Dimanche, UdeM – 10h à 10h45

My presentation would be a reworking of a paper I submitted for a graduate seminar on Hegel’s philosophy of art. In my presentation, I would discuss two different senses of ‘end’ in Hegel’s philosophy of art: the ideal of beauty, as an end at which art aims, and the more controversial thesis that art has come to an end.
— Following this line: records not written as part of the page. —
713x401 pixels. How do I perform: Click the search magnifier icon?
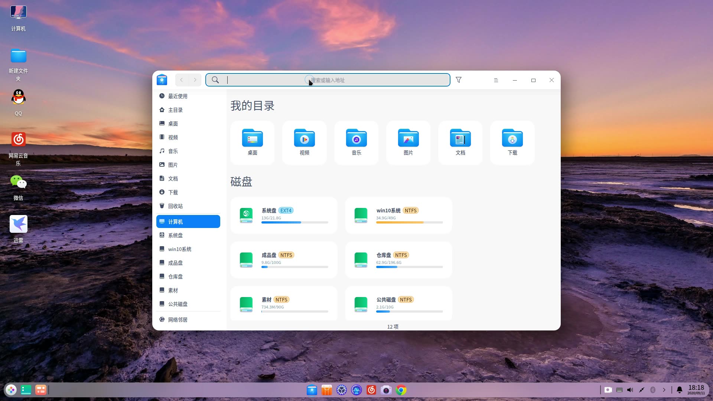(x=215, y=80)
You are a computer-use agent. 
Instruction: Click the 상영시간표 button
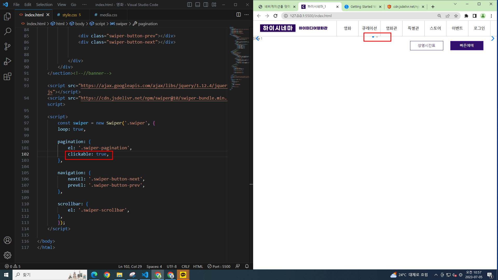426,46
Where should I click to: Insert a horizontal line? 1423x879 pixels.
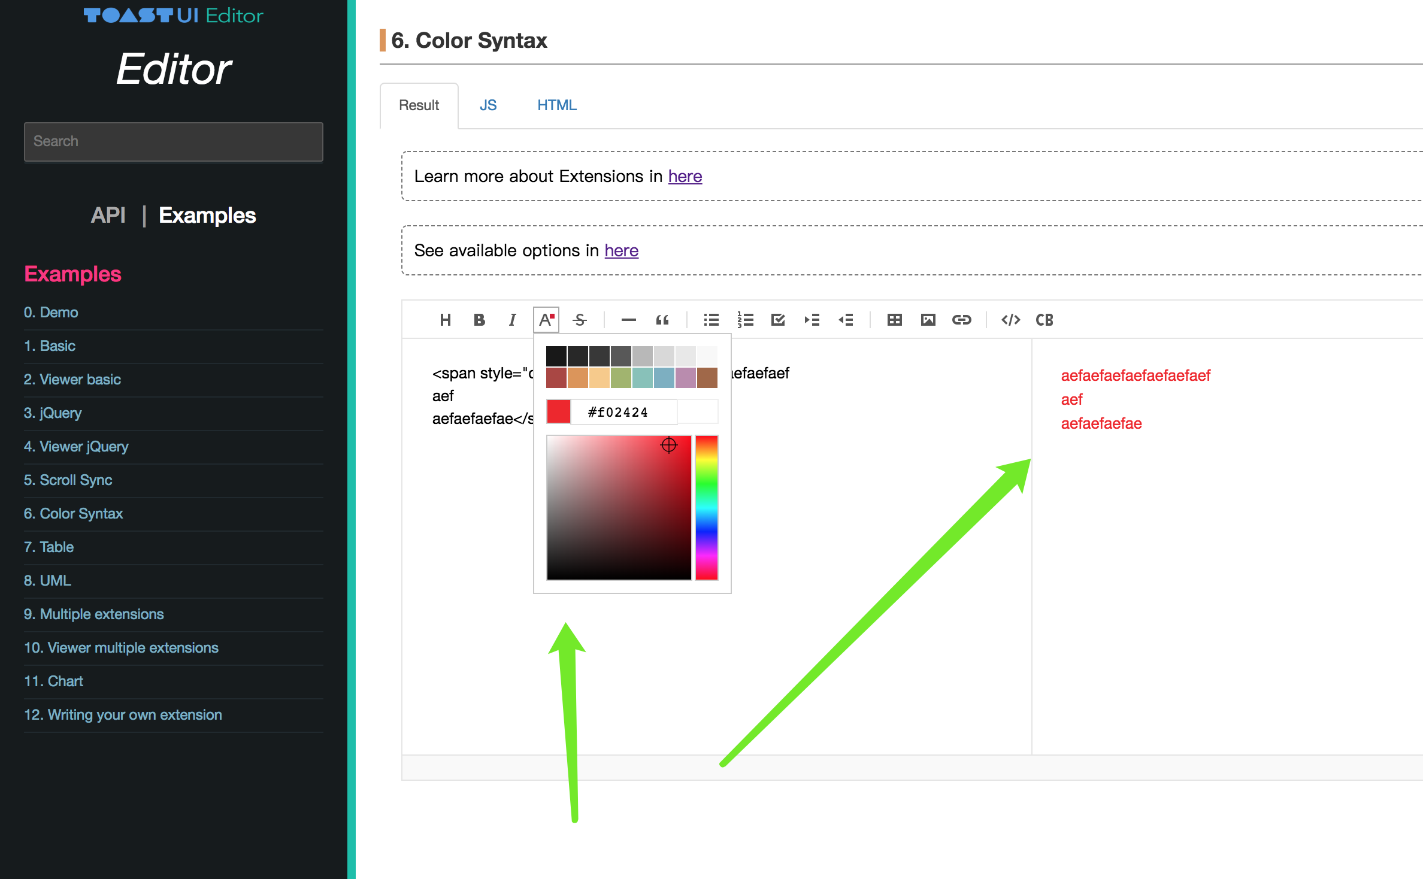tap(628, 320)
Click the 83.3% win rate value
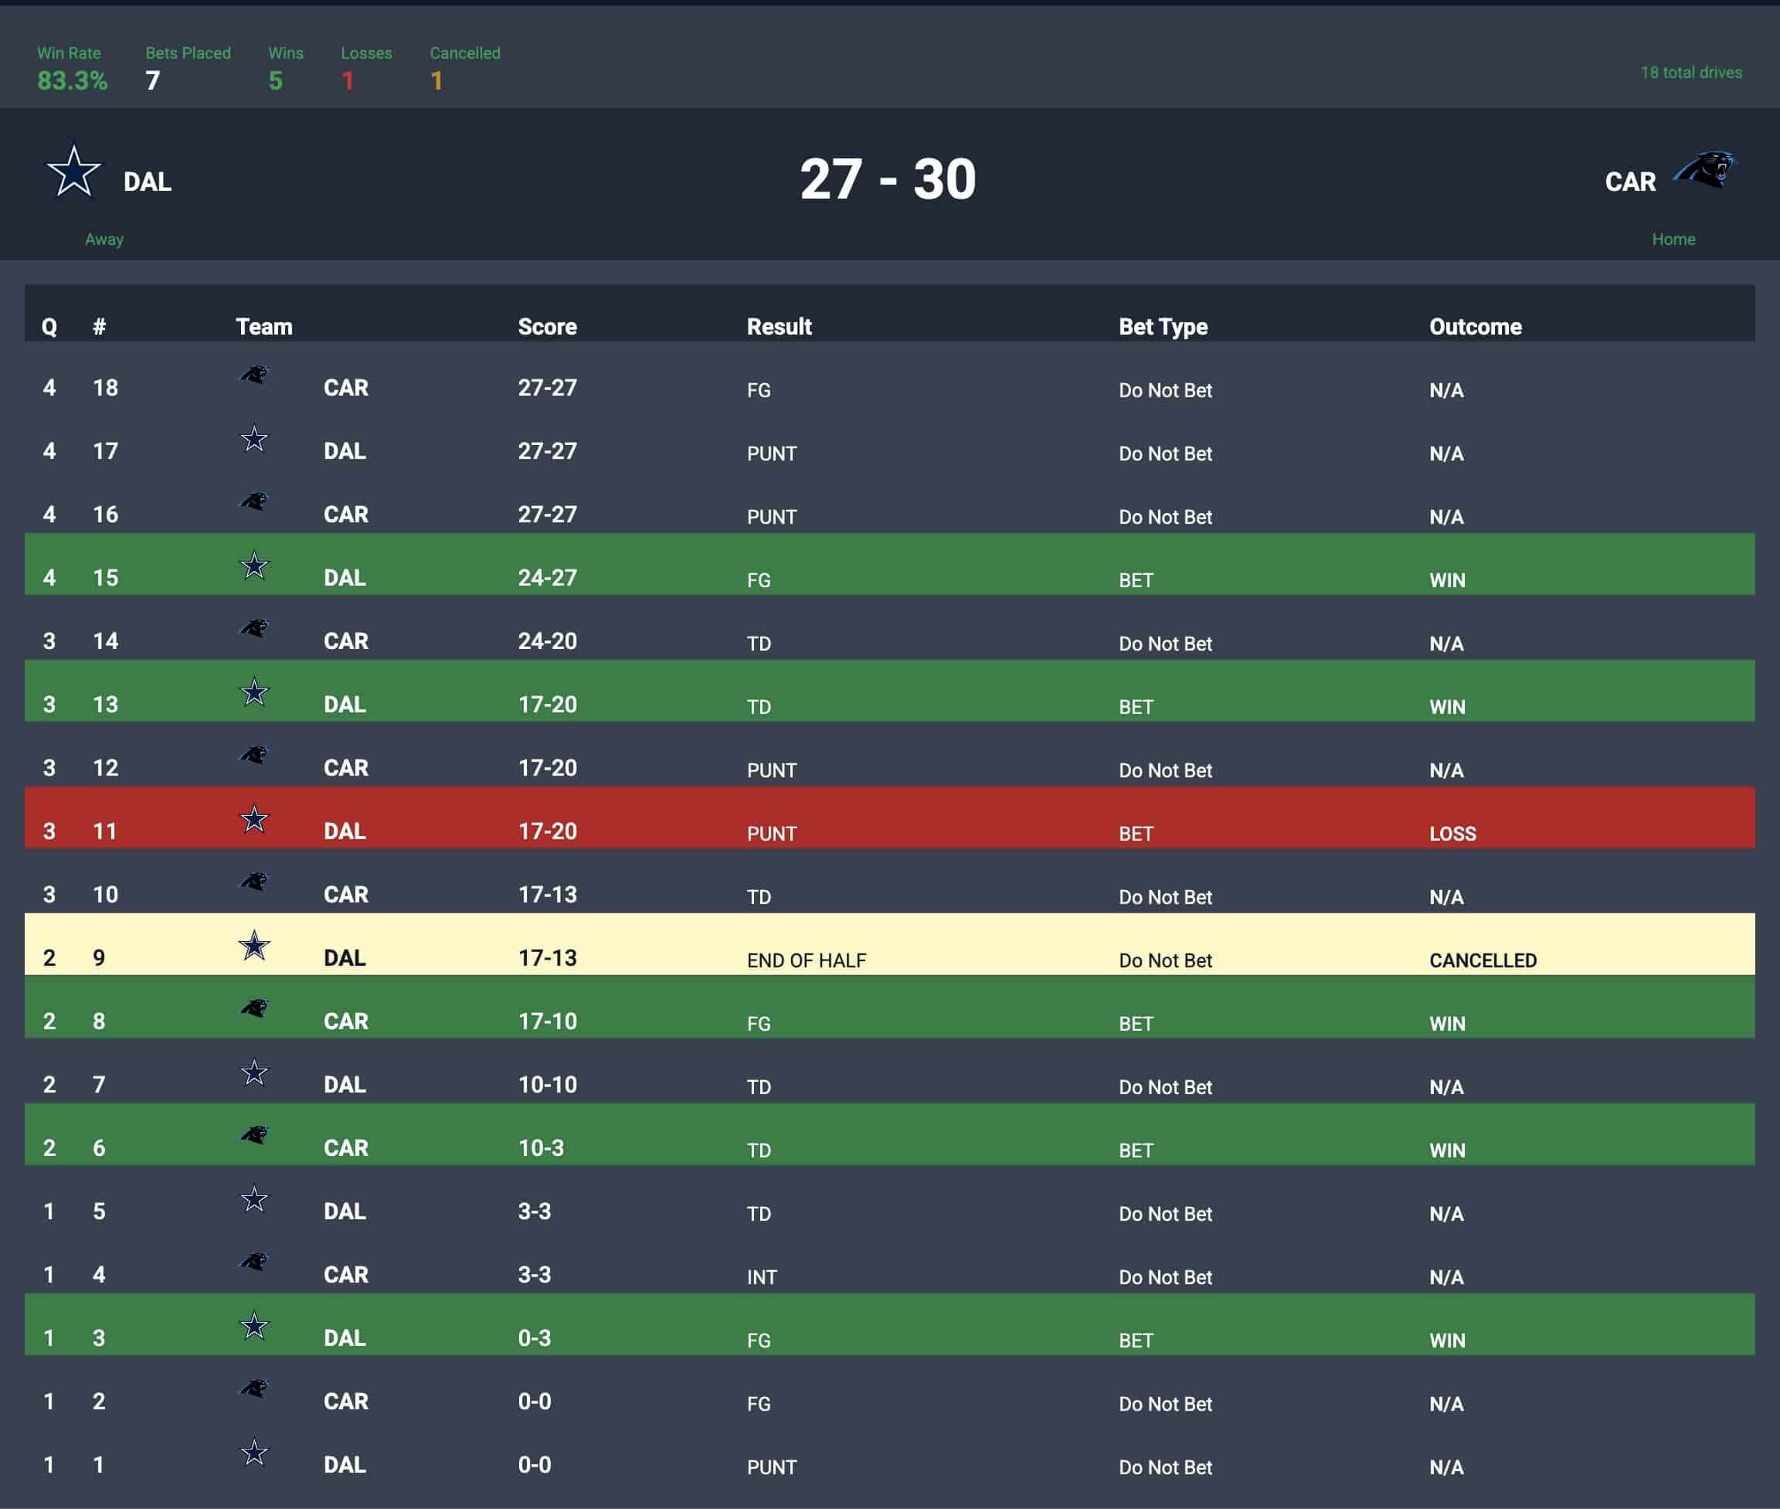This screenshot has height=1509, width=1780. pyautogui.click(x=72, y=80)
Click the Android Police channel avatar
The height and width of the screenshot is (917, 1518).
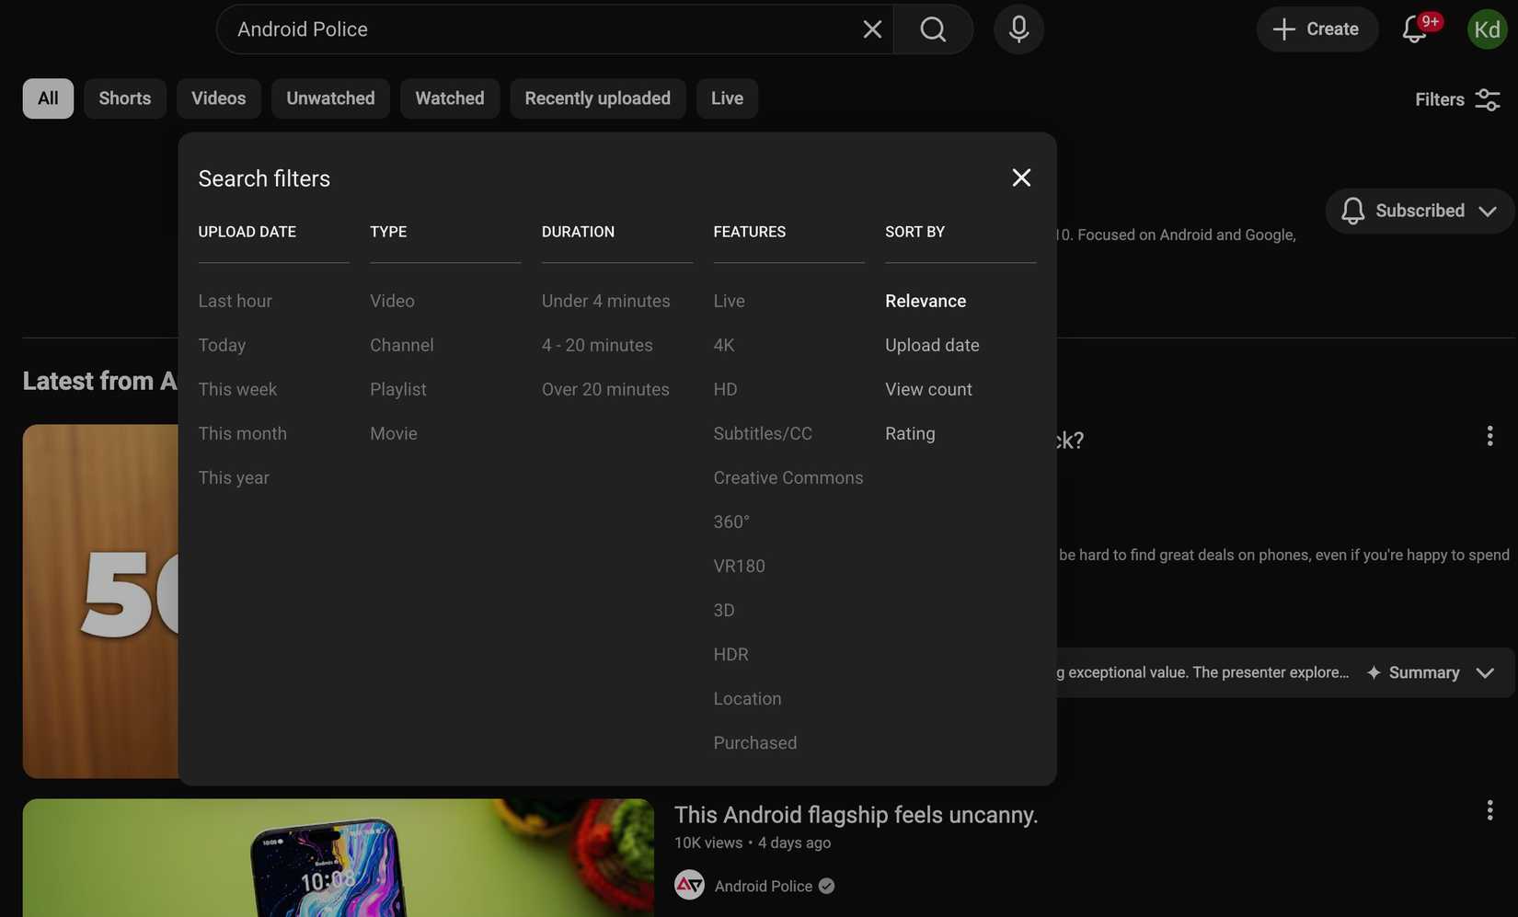pos(688,885)
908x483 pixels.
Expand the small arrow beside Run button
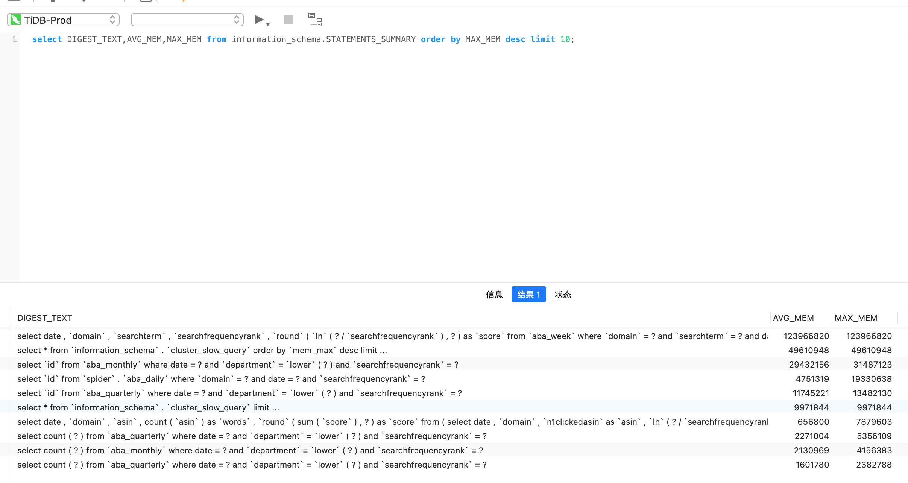pyautogui.click(x=268, y=24)
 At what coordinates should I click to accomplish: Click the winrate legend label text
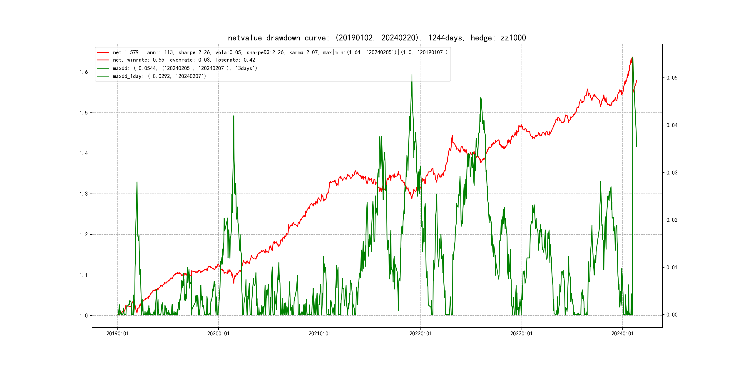184,60
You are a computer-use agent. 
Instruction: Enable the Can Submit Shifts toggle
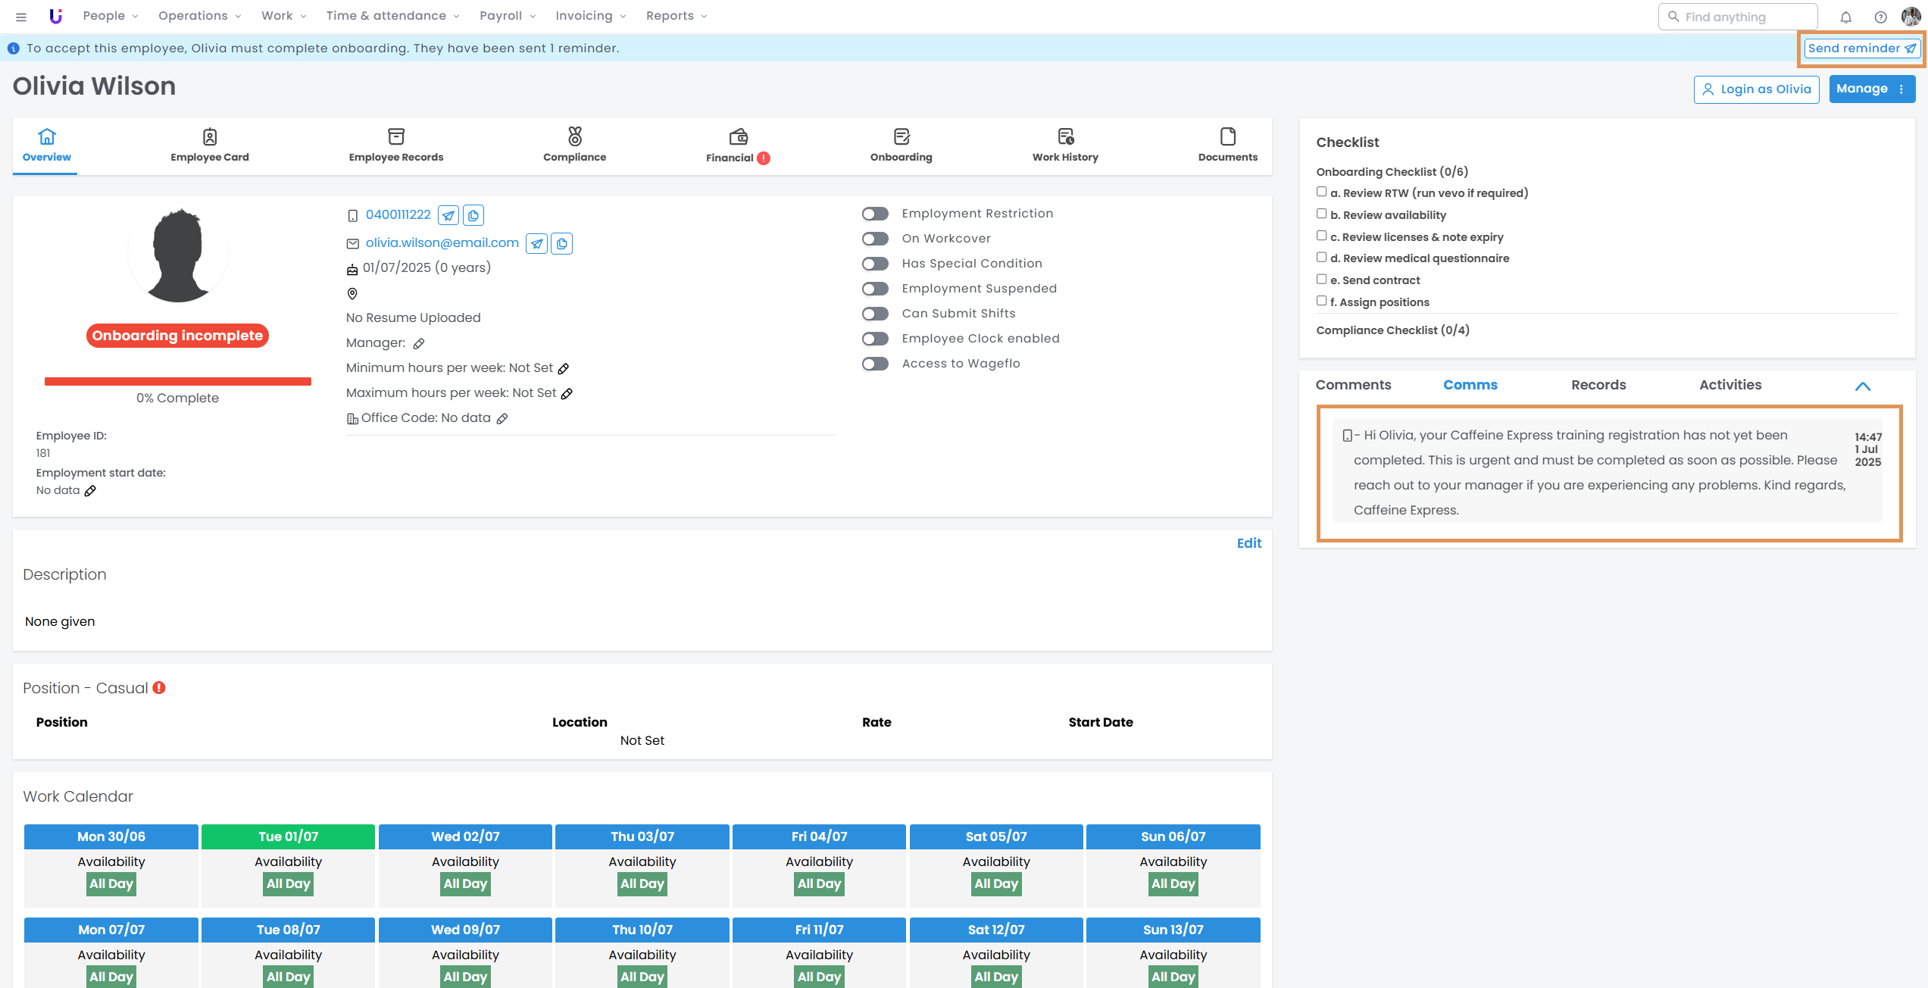pyautogui.click(x=875, y=314)
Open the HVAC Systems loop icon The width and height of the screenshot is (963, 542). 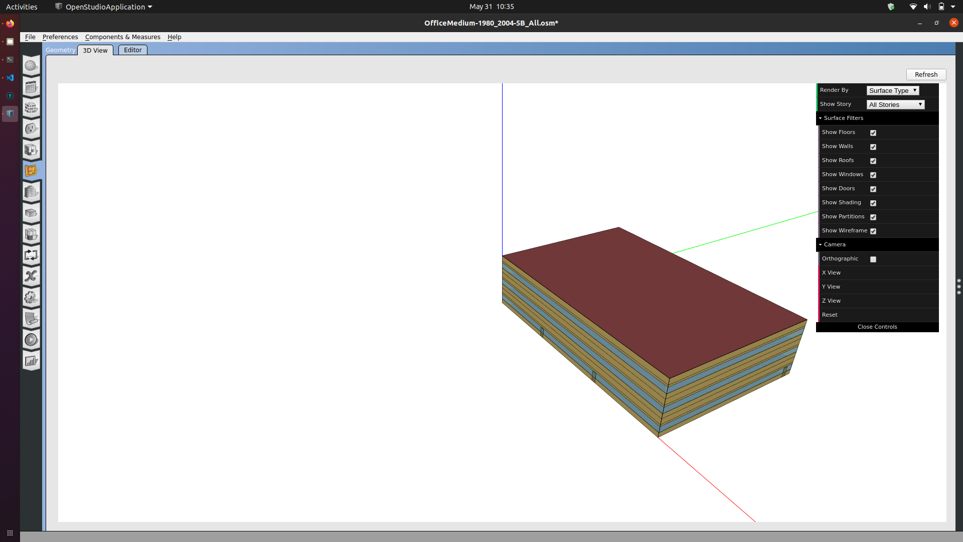point(31,255)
I argue against accounts of Hegel’s philosophy of art which would seek to disentangle the latter thesis from Hegel’s broader theory of aesthetic intelligibility, showing how systematic concerns relating to the nature of human rationality, freedom, metaphysics, and the ontology of artworks lead Hegel to conclude that the role played by art is necessarily limited in a post-Reformation culture for whom a high degree of self-consciousness and self-reflexivity has been attained. The first four sections reconstruct Hegel’s account of aesthetic intelligibility and the way in which art manifests both a form of truth as well as a form of freedom, understood as non-alienation. I interpret Hegel as taking up certain Kantian commitments regarding the spontaneity of conceptual thinking to establish that artworks display a uniquely aesthetic form of intelligibility comparable to the intelligibility of certain events as actions and certain bodies as living, which amounts to what Hegel calls ‘seeing the inner in the outer.’ I then argue that this hylomorphic theory of rational intelligibility leads to Hegel’s hylomorphic theory of beauty, the details of which illuminate the necessity of a time when a certain end at which art aims is no longer possible for a culture. I conclude by considering the contemporary relevance of Hegel’s thesis, and whether the most striking objections we might raise about the limited nature of Hegel’s ‘Ideal of Beauty’ dissolve under closer consideration of the ‘End of Art’ thesis.